ASSIGNMENT » This task requires every entry to be set down again exactly.

PROVIDED MATERIAL »
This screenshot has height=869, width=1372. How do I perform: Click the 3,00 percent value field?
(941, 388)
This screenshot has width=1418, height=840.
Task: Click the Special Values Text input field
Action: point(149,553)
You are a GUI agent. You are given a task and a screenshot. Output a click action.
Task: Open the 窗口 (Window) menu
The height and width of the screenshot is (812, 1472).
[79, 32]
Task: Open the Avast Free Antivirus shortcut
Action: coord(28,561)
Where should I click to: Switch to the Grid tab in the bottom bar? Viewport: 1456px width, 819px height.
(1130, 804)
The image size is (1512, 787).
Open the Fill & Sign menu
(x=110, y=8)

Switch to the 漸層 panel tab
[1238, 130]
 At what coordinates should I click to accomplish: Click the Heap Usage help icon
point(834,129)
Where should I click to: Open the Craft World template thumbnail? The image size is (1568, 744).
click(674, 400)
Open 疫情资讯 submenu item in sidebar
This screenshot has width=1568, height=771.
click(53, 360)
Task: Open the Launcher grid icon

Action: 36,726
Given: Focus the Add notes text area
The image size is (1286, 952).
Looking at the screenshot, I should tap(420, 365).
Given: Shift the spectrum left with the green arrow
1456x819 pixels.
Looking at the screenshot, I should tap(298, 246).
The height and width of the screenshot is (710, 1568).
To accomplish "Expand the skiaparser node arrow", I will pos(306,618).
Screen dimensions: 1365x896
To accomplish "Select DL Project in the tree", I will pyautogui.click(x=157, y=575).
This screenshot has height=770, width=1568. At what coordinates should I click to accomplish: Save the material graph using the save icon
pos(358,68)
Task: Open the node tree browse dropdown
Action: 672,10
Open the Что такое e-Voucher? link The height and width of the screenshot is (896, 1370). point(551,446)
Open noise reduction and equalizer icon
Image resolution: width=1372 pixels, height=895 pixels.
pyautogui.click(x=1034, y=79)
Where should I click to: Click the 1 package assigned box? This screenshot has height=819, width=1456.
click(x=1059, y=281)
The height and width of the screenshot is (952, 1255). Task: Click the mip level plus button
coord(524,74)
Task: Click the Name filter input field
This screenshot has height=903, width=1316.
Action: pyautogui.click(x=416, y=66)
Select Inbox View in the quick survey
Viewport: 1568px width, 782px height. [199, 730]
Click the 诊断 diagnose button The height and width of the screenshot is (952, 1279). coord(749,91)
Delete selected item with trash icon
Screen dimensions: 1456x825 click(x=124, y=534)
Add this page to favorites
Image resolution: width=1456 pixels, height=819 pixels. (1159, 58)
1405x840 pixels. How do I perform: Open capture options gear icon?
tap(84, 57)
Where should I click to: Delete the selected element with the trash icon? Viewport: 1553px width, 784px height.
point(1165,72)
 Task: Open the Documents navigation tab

SOLUTION FOR THIS PROBLEM »
This screenshot has height=869, width=1372. How do I perform: Click the 3,00 percent value field?
(941, 388)
This screenshot has width=1418, height=840.
Task: Click the Special Values Text input field
Action: point(149,553)
You are a GUI agent. You are given a task and a screenshot. Output a click action.
Task: Open the 窗口 (Window) menu
The height and width of the screenshot is (812, 1472).
[79, 32]
Task: Open the Avast Free Antivirus shortcut
Action: coord(28,561)
Where should I click to: Switch to the Grid tab in the bottom bar? Viewport: 1456px width, 819px height.
(1130, 804)
The image size is (1512, 787).
Open the Fill & Sign menu
(x=110, y=8)

Switch to the 漸層 panel tab
[1238, 130]
 At what coordinates should I click to accomplish: Click the Heap Usage help icon
point(834,129)
Where should I click to: Open the Craft World template thumbnail? The image size is (1568, 744).
click(674, 400)
Open 疫情资讯 submenu item in sidebar
This screenshot has width=1568, height=771.
click(53, 360)
Task: Open the Launcher grid icon

Action: 36,726
Given: Focus the Add notes text area
The image size is (1286, 952).
Looking at the screenshot, I should tap(420, 365).
Given: Shift the spectrum left with the green arrow
1456x819 pixels.
Looking at the screenshot, I should tap(298, 246).
The height and width of the screenshot is (710, 1568).
To accomplish "Expand the skiaparser node arrow", I will pos(306,618).
Screen dimensions: 1365x896
To accomplish "Select DL Project in the tree", I will pyautogui.click(x=157, y=575).
This screenshot has height=770, width=1568. At what coordinates should I click to accomplish: Save the material graph using the save icon
pos(358,68)
Task: Open the node tree browse dropdown
Action: 672,10
Open the Что такое e-Voucher? link The height and width of the screenshot is (896, 1370). point(551,446)
Open noise reduction and equalizer icon
Image resolution: width=1372 pixels, height=895 pixels.
pyautogui.click(x=1034, y=79)
Where should I click to: Click the 1 package assigned box? This screenshot has height=819, width=1456.
click(x=1059, y=281)
The height and width of the screenshot is (952, 1255). Task: Click the mip level plus button
coord(524,74)
Task: Click the Name filter input field
This screenshot has height=903, width=1316.
Action: pyautogui.click(x=416, y=66)
Select Inbox View in the quick survey
Viewport: 1568px width, 782px height. [199, 730]
Click the 诊断 diagnose button The height and width of the screenshot is (952, 1279). coord(749,91)
Delete selected item with trash icon
Screen dimensions: 1456x825 click(x=124, y=534)
Add this page to favorites
Image resolution: width=1456 pixels, height=819 pixels. (1159, 58)
1405x840 pixels. How do I perform: Open capture options gear icon?
tap(84, 57)
Where should I click to: Delete the selected element with the trash icon? Viewport: 1553px width, 784px height.
point(1165,72)
 Task: Open the Documents navigation tab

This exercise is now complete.